Une inquiétude grandissait dans les yeux clairs de la petite fille. Elle posa sa joue sur l'épaule de sa mère, la baisa au cou, finit par lui demander à l'oreille, toute frissonnante:
—Maman, est-ce qu'il t'embrasserait?
Une teinte rose monta au front d'Hélène. Elle ne sut que répondre d'abord à cette question d'enfant. Enfin, elle murmura:
—Il serait comme ton père, ma chérie.
Alors, les petits bras de Jeanne se raidirent, elle éclata brusquement en gros sanglots. Ella bégayait:
—Oh! non, non, je ne veux plus.... Oh! maman, je t'en prie, dis-lui que je ne veux pas, va lui dire que je ne veux pas....
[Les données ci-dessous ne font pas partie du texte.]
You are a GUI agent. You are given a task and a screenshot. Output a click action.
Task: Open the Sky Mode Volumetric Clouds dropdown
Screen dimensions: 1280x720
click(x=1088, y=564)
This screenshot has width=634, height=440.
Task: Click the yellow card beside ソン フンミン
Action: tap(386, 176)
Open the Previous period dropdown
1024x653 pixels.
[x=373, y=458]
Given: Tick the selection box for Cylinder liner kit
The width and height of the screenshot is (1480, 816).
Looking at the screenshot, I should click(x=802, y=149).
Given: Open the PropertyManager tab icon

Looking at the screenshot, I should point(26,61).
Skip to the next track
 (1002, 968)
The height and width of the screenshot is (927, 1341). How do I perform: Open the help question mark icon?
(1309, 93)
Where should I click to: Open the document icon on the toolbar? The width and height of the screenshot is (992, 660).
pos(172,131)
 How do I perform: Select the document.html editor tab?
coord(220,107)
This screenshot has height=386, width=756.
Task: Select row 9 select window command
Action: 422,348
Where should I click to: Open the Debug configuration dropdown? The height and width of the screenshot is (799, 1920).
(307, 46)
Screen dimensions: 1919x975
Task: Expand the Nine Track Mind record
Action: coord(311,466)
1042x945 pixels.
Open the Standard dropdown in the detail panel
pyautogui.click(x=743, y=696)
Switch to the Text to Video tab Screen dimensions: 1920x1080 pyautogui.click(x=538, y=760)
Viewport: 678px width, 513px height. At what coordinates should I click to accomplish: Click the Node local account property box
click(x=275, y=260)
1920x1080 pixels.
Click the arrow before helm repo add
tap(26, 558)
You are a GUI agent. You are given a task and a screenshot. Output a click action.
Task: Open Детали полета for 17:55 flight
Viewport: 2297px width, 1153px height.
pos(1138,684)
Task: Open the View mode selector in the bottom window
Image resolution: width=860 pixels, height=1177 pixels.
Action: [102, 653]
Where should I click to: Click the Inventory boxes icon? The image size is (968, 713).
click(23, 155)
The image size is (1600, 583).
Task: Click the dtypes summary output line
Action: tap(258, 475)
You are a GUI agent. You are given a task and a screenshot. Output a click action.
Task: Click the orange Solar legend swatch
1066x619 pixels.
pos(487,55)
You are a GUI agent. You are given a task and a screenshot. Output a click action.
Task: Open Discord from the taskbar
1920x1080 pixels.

Et elle étouffait, elle s'était jetée sur la poitrine de sa mère, elle la couvrait de ses larmes et de ses baisers. Hélène tacha de la calmer, en lui répétant qu'on arrangerait cela. Mais Jeanne voulait tout de suite une réponse décisive.
—Oh! dis non, petite mère, dis non.... Tu vois bien que j'en mourrais.... Oh! jamais, n'est-ce pas? jamais!
—Eh bien! non, je te le promets; sois raisonnable, couche-toi.
Pendant quelques minutes encore, l'enfant muette et passionnée la serra entre ses bras, comme ne pouvant se détacher d'elle et la défendant contre ceux qui voulaient la lui prendre. Enfin, Hélène put la coucher; mais elle dut veiller près d'elle une partie de la nuit. Des secousses l'agitaient dans son sommeil, et, toutes les demi-heures, elle ouvrait les yeux, s'assurait que si mère était là, puis se rendormait en collant la bouche sur sa main.